*** EXERCISE MATERIAL Section Begins ***
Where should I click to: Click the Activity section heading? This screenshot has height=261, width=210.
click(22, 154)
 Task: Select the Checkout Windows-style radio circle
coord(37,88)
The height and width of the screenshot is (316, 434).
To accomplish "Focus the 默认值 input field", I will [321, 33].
*** EXERCISE MATERIAL Section Ends ***
*** EXERCISE MATERIAL Section Begins ***
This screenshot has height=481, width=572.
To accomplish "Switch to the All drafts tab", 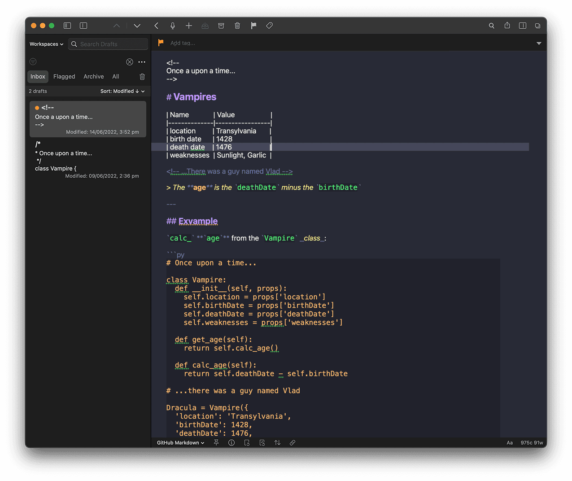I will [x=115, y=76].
*** EXERCISE MATERIAL Section Ends ***
Only the lines above from the one with "Where should I" up to and including the one with "The height and" should be repeated, exactly as written.

## WRITTEN REPLY
Where should I click to: Click the Activity section heading? This screenshot has height=261, width=210.
click(22, 154)
 Task: Select the Checkout Windows-style radio circle
coord(37,88)
The height and width of the screenshot is (316, 434).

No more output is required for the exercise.